# DATASET CONTENT
++++
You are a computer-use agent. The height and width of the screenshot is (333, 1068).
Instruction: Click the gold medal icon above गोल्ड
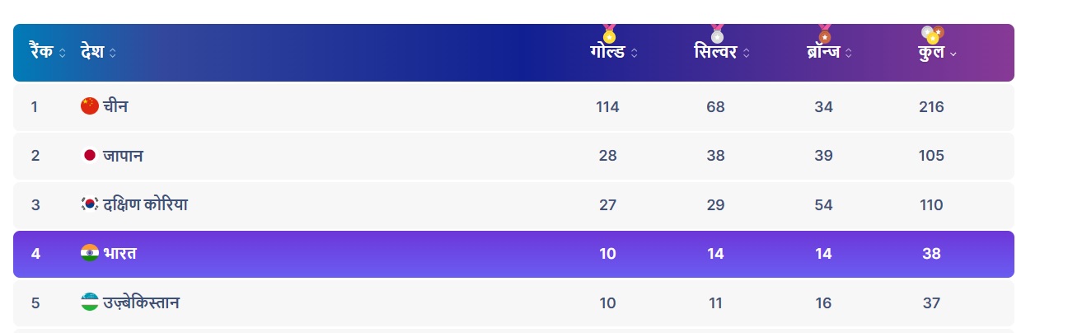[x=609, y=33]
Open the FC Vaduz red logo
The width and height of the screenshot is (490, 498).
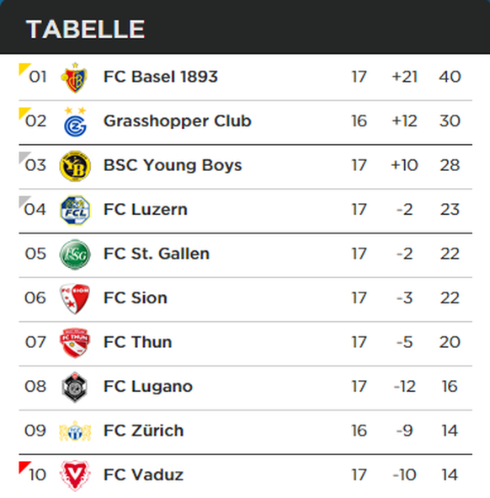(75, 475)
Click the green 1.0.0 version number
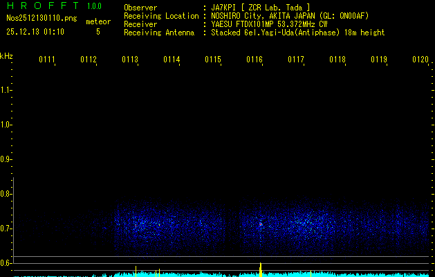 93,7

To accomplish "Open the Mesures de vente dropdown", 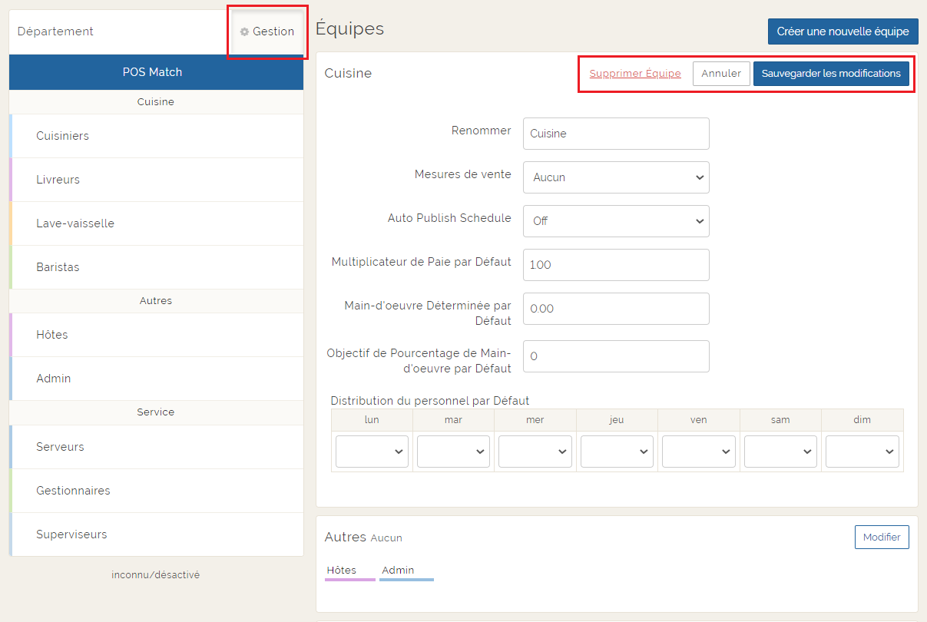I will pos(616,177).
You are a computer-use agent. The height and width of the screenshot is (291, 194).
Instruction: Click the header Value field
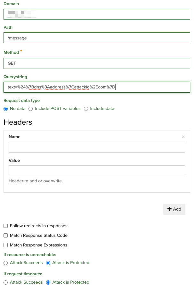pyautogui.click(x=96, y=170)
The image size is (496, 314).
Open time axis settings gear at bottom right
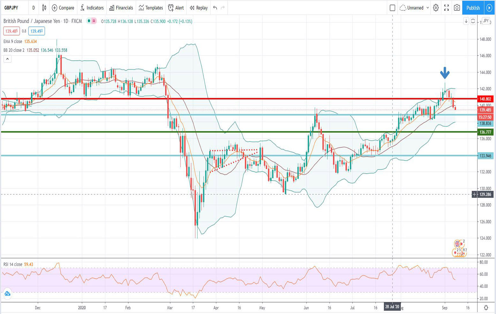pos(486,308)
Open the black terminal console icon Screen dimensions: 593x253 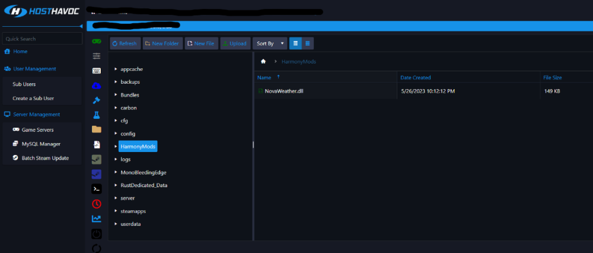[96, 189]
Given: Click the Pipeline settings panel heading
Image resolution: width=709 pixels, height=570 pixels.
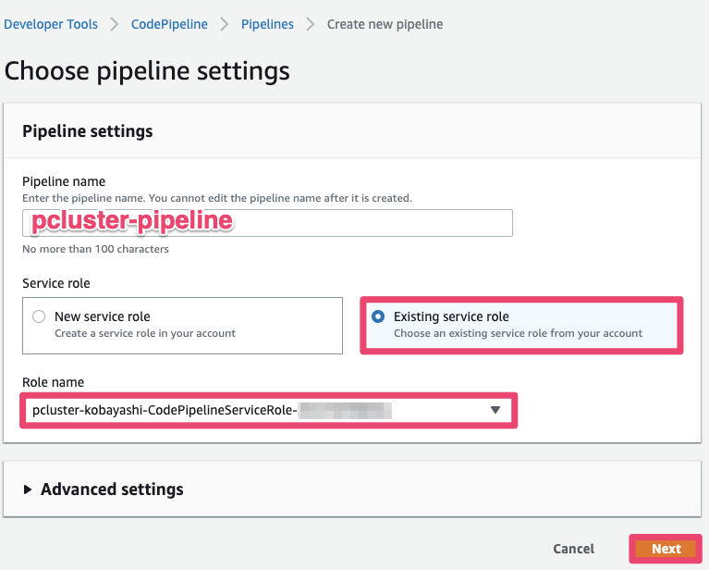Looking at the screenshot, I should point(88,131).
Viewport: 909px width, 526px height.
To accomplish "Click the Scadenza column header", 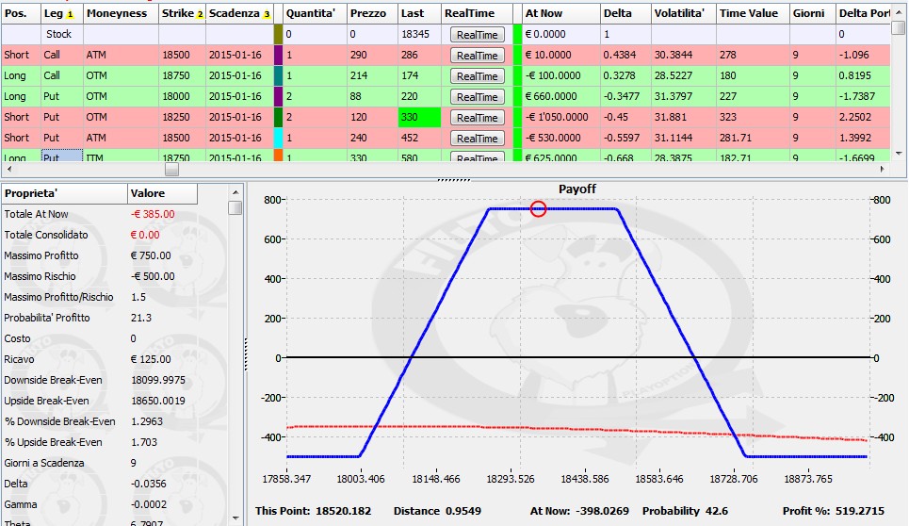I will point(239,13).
++++
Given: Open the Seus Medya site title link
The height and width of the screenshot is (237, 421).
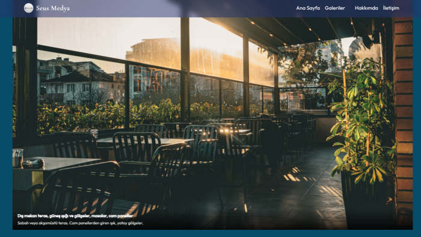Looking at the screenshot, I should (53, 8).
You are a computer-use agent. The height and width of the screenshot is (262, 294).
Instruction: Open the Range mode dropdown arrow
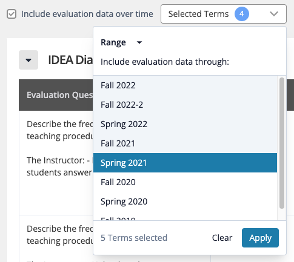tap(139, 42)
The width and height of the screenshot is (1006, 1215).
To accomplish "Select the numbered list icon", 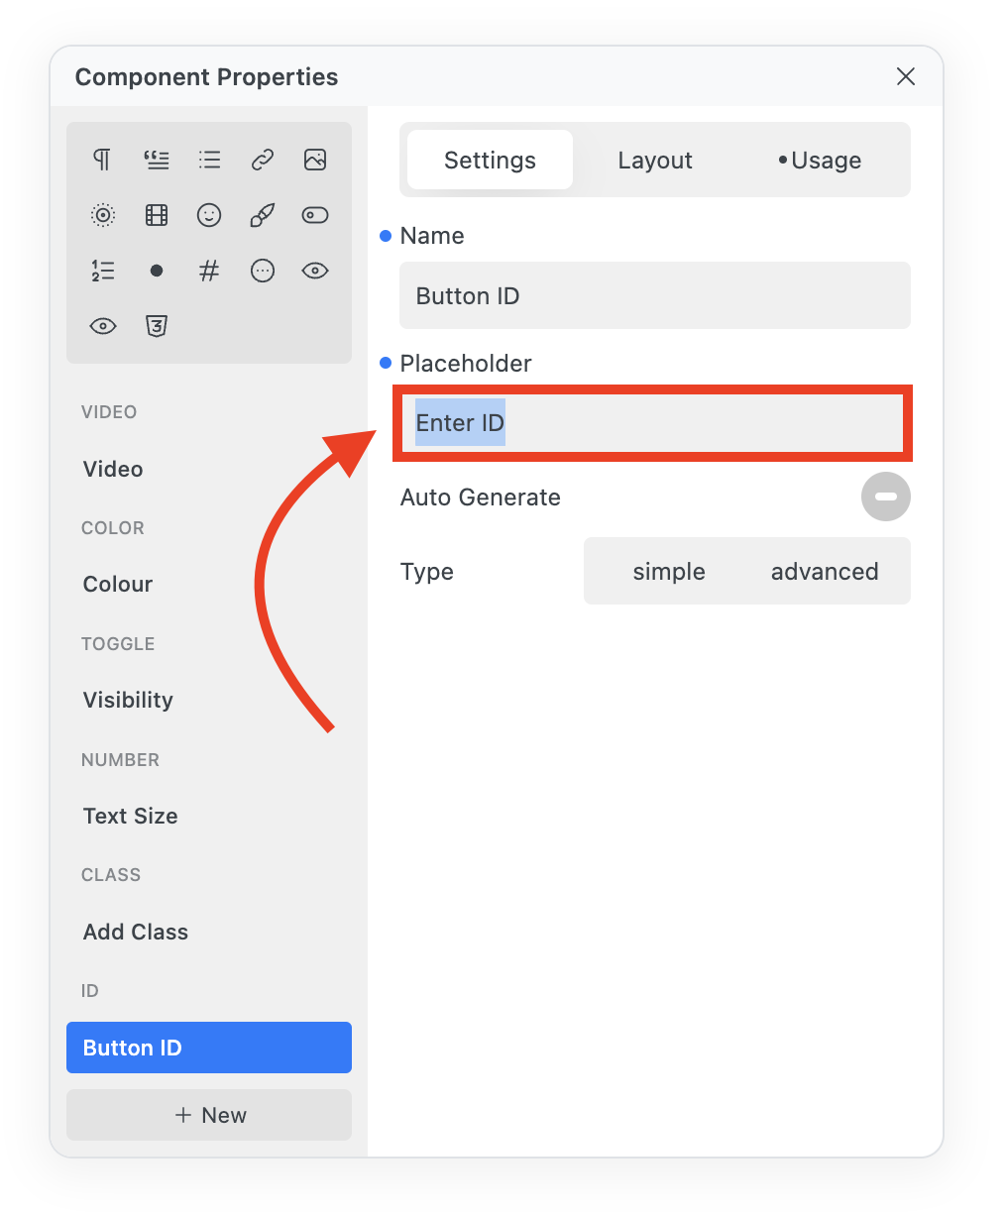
++++
# THE TASK
Going by the entries above, repeat exactly the lines that start at the line with "Instruction: Open the" and go on through the line with "the numbered list". Pictures are not part of the copy.

# RESPONSE
Instruction: Open the Range mode dropdown arrow
tap(139, 42)
The width and height of the screenshot is (1006, 1215).
To accomplish "Select the numbered list icon", 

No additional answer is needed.